Ce beau travail de Fonteyraud, ses notes si claires et si justes, et sa parfaite connaissance des sources, lui avaient valu la chaire d’économie politique à l’École spéciale du commerce. Ce fut pour l’auteur de ces lignes une grande et cordiale satisfaction de voir son ami occuper avec tant de succès, comme professeur, la chaire devant laquelle il avait siégé si honorablement comme élève. Sa netteté, sa logique, son érudition, l’animation pittoresque de son langage lui avaient concilié au plus haut degré l’attention et le respect de ses auditeurs. Fonteyraud serait devenu un des plus éloquents propagateurs de la science, et le gouvernement lui destinait une des chaires officielles qu’il se propose de créer, lorsque la mort a ravi en peu de jours cet infortuné jeune homme à son père et à ses amis. Il a vu venir sa fin avec sérénité, sans illusion et sans faiblesse. Une heure avant de mourir, il envoyait chercher son ancien maître, et seul à ce moment suprême, entre son père et lui, il leur adressait à tous deux de touchantes paroles.
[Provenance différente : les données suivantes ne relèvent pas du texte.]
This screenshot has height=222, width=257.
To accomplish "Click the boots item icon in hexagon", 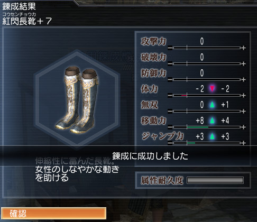I will coord(77,100).
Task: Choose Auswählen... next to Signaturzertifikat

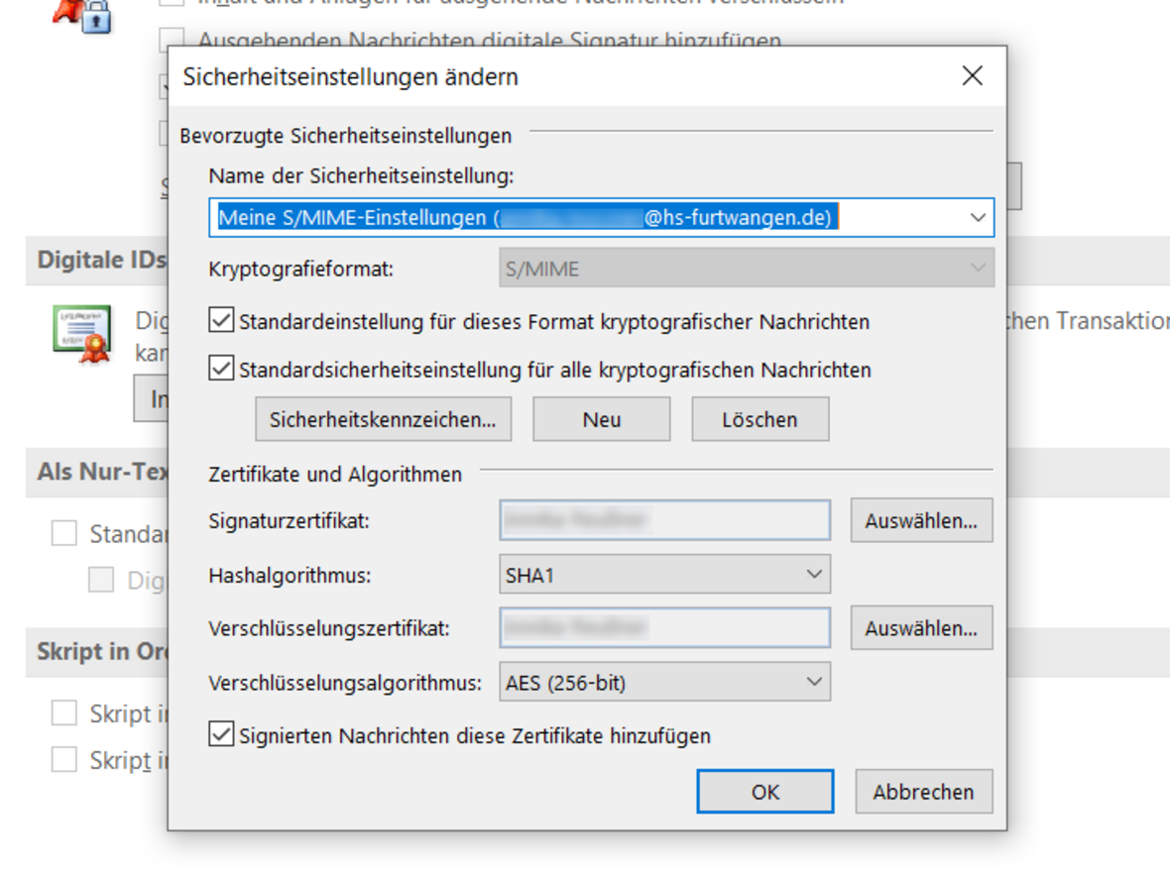Action: click(x=920, y=520)
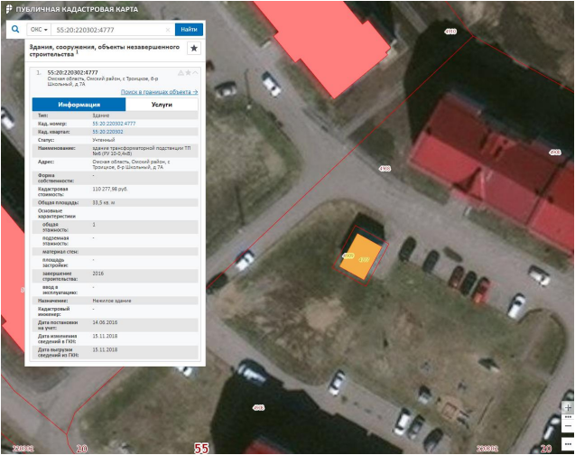Zoom out with the minus button

567,428
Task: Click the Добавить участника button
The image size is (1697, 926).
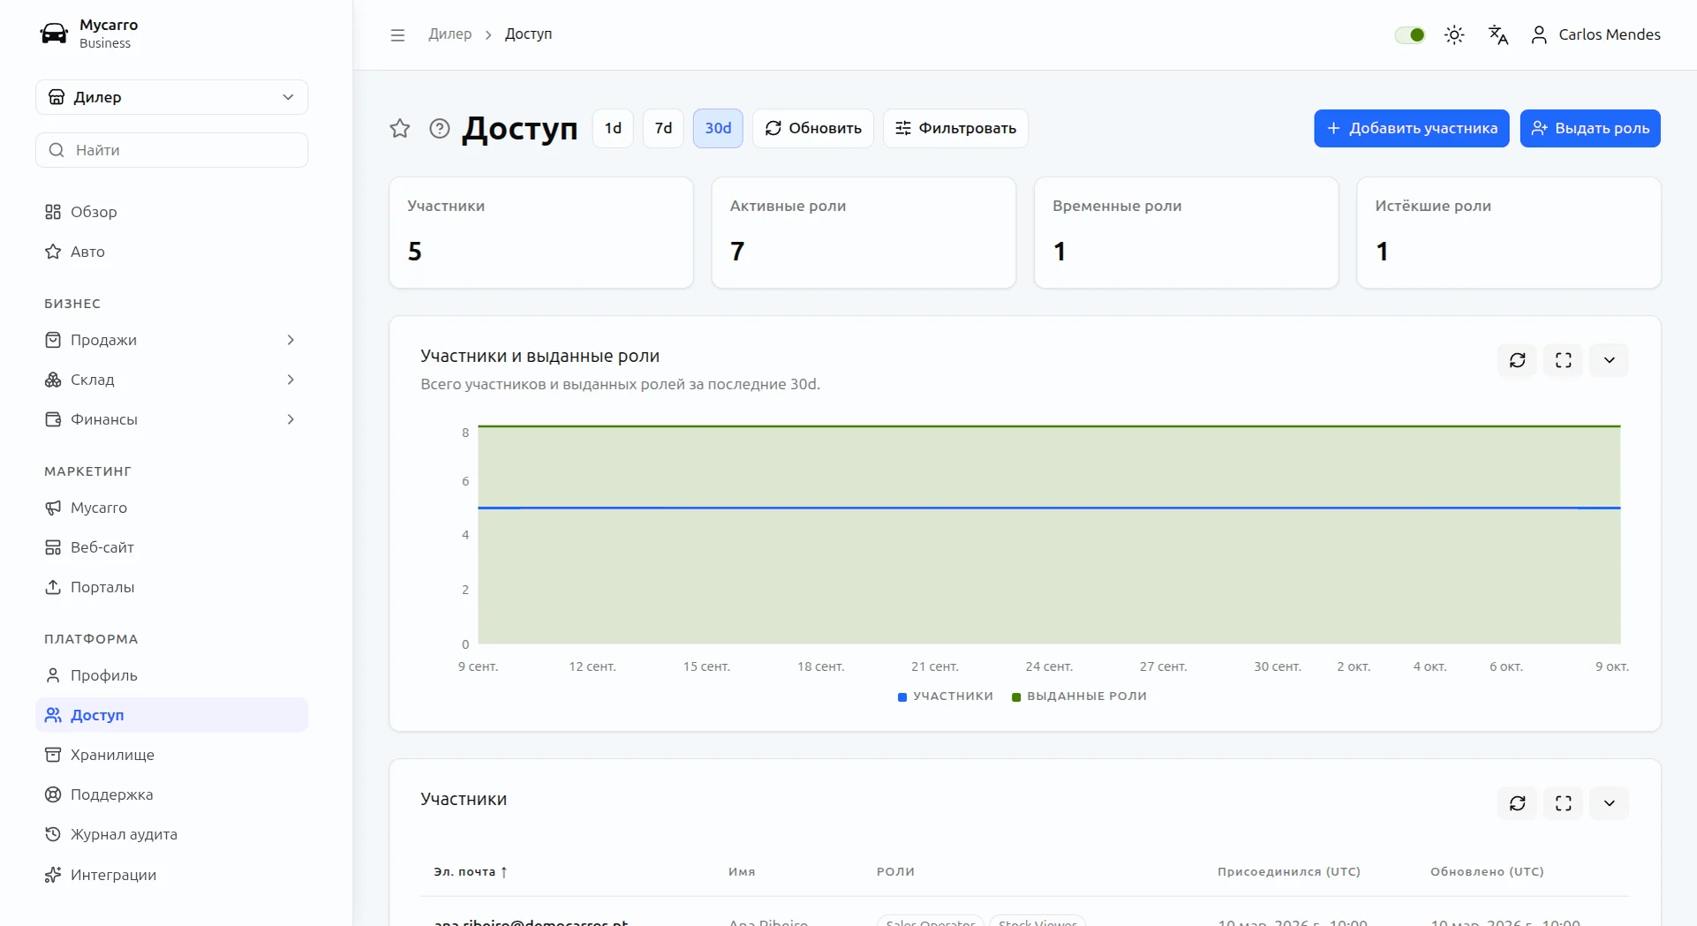Action: (1412, 129)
Son unique regret était de perdre l’espoir de contribuer aux progrès d’une science qu’il avait appris à aimer, en l’étudiant sérieusement. Il y voyait le salut des classes laborieuses, la base la plus solide de l’ordre et de la paix, et la fin des malentendus qui divisent si cruellement les hommes aujourd’hui, Il ne comprenait pas qu’on soutînt des théories, l’écume à la bouche, et il déplorait également les fureurs des prohibitionnistes et celles des socialistes, ces deux fléaux de notre temps. Pour nous, justement fier d’un tel élève et navré de sa perte, nous poursuivrons l’œuvre commune, en dépit des ennuis qu’elle entraîne, et nous serons soutenu plus d’une fois, dans nos vieux jours, par le souvenir du dévouement et de la foi de ce jeune homme.

BLANQUI.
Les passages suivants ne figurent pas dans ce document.